Your objective: Format the lines of the listing, starting at the line containing "Click the word" and ending at the line containing "point(520,224)", as a Markdown table with the columns Number and Line. Omit any blank lines.

Dataset entries:
==========
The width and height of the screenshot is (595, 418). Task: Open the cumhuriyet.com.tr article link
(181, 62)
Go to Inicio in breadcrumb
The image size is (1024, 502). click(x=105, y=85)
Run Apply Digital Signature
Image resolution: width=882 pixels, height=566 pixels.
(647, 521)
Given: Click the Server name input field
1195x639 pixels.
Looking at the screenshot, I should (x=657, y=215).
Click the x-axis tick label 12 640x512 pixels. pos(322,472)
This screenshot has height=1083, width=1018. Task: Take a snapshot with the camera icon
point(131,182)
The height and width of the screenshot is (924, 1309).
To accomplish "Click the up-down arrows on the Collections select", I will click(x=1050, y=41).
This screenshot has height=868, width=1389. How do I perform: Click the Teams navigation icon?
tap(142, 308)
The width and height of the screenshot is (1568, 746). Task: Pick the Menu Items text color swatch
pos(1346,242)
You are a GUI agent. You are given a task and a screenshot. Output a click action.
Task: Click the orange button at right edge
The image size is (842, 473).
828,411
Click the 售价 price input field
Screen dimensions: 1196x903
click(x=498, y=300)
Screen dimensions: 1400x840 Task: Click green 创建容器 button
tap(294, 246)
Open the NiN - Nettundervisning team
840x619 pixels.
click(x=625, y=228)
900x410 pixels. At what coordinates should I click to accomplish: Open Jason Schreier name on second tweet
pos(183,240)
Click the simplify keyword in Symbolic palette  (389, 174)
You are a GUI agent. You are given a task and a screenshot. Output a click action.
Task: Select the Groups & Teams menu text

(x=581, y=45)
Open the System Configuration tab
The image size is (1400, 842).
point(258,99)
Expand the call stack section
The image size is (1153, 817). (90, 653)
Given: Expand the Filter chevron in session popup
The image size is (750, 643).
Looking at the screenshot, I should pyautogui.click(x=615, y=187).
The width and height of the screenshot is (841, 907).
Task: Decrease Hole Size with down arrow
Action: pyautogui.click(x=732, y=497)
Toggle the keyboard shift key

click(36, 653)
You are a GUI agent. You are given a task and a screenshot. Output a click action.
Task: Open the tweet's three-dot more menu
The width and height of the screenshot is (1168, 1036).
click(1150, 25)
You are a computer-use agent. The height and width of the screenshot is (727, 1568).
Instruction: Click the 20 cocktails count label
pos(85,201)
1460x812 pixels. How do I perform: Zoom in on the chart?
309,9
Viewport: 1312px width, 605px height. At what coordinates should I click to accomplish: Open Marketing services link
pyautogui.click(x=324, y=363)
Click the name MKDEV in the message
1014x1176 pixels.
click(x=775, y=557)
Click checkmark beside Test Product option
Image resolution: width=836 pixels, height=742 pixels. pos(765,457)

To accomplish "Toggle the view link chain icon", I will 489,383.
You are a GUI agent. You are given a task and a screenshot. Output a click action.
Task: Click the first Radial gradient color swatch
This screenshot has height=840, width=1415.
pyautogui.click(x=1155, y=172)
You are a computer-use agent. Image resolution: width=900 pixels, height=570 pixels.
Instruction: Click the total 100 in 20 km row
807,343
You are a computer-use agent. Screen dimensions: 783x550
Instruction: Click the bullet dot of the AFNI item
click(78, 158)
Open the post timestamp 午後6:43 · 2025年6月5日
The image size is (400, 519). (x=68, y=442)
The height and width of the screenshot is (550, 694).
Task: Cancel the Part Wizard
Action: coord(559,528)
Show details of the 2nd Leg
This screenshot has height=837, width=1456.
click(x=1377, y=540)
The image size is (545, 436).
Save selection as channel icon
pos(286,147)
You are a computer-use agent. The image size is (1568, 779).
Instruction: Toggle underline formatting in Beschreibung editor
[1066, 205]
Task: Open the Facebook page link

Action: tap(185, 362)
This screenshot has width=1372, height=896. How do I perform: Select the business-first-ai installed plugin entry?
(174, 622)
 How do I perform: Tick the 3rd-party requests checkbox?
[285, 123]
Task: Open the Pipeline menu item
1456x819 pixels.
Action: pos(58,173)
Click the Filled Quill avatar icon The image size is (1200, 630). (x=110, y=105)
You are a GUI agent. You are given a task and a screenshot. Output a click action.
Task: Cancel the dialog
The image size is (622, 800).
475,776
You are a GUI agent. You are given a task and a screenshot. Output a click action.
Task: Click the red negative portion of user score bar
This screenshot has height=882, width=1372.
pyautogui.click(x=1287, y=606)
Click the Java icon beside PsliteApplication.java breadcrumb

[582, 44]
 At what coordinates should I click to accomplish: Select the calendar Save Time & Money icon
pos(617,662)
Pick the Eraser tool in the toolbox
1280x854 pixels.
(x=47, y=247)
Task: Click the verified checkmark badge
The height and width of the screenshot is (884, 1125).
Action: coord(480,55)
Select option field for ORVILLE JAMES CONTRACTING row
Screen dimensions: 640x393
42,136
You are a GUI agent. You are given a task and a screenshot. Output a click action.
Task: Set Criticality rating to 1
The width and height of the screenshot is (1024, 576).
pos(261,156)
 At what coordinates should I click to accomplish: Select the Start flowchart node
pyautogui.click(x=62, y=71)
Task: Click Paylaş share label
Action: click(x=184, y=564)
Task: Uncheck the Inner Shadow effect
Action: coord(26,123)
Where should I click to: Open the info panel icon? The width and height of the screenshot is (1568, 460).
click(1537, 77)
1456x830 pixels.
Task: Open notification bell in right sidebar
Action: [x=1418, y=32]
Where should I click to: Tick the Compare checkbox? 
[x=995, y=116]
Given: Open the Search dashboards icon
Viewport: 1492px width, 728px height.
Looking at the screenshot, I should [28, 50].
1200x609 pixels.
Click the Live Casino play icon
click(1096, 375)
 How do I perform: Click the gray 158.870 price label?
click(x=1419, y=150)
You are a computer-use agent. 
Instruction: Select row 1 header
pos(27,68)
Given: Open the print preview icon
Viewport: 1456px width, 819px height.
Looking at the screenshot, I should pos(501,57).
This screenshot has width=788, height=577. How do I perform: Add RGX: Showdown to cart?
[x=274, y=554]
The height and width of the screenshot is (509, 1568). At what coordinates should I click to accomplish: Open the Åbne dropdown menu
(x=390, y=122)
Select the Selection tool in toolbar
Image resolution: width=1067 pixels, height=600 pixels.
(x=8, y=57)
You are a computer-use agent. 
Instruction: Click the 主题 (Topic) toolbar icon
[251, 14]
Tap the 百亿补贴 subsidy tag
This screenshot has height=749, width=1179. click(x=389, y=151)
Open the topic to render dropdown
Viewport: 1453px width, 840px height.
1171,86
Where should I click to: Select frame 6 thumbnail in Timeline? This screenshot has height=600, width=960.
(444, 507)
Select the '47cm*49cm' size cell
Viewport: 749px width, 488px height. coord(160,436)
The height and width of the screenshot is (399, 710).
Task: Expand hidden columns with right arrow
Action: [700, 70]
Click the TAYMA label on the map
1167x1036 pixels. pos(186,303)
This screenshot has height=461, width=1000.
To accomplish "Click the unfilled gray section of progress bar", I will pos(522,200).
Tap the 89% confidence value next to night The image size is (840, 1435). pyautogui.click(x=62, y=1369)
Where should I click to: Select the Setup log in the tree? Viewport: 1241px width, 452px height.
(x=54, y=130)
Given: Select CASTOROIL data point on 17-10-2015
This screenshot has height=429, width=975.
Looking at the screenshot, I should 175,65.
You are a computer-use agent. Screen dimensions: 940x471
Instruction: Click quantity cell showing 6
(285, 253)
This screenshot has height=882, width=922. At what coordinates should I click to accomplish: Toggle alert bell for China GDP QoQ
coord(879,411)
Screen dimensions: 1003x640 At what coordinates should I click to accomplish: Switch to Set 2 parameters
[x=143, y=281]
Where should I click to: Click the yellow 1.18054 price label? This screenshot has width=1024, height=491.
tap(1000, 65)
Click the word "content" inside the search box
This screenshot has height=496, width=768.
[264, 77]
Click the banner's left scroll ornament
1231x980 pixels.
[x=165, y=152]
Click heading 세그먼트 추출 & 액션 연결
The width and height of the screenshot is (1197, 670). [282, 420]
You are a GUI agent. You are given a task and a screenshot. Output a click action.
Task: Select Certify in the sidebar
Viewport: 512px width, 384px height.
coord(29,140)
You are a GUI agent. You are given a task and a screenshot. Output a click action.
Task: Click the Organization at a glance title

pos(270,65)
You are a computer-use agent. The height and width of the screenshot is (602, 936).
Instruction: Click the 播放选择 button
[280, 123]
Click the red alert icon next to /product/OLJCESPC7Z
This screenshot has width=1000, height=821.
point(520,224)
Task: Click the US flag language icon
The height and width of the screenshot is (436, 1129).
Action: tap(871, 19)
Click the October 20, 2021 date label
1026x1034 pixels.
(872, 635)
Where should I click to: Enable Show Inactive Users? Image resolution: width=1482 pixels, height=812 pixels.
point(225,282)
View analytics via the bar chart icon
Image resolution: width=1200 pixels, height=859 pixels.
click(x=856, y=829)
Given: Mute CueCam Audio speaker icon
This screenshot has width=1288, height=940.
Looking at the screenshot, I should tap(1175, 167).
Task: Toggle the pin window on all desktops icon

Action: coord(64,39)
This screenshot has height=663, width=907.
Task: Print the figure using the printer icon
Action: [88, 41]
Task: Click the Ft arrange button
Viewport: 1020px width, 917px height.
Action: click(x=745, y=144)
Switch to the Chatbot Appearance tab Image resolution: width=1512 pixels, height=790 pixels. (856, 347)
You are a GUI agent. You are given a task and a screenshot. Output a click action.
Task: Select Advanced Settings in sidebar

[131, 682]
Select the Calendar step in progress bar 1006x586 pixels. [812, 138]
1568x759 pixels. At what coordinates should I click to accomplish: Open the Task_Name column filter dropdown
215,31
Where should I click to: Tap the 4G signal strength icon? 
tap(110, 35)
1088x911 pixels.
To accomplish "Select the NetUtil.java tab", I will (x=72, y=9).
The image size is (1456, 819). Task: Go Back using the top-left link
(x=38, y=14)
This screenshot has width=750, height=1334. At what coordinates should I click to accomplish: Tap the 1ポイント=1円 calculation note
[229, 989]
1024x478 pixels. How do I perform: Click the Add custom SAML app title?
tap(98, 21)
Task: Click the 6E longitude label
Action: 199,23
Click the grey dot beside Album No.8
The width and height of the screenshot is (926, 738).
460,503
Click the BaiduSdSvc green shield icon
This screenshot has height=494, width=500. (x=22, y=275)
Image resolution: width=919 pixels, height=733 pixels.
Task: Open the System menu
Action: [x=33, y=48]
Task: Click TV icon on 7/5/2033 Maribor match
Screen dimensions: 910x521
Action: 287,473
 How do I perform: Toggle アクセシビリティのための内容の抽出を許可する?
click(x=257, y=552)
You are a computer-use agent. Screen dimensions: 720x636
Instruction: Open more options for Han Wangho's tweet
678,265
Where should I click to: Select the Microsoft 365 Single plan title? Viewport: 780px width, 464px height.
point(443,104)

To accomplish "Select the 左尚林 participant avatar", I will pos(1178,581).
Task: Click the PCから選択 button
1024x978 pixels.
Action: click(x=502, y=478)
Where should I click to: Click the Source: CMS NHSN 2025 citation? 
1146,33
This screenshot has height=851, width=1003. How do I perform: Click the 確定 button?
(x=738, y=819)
==========
Exercise output:
| Number | Line |
|---|---|
| 1 | Click the word "content" inside the search box |
| 2 | This screenshot has height=496, width=768. |
| 3 | [264, 77] |
| 4 | Click the banner's left scroll ornament |
| 5 | 1231x980 pixels. |
| 6 | [x=165, y=152] |
| 7 | Click heading 세그먼트 추출 & 액션 연결 |
| 8 | The width and height of the screenshot is (1197, 670). [282, 420] |
| 9 | You are a GUI agent. You are given a task and a screenshot. Output a click action. |
| 10 | Task: Select Certify in the sidebar |
| 11 | Viewport: 512px width, 384px height. |
| 12 | coord(29,140) |
| 13 | You are a GUI agent. You are given a task and a screenshot. Output a click action. |
| 14 | Task: Click the Organization at a glance title |
| 15 | pos(270,65) |
| 16 | You are a computer-use agent. The height and width of the screenshot is (602, 936). |
| 17 | Instruction: Click the 播放选择 button |
| 18 | [280, 123] |
| 19 | Click the red alert icon next to /product/OLJCESPC7Z |
| 20 | This screenshot has width=1000, height=821. |
| 21 | point(520,224) |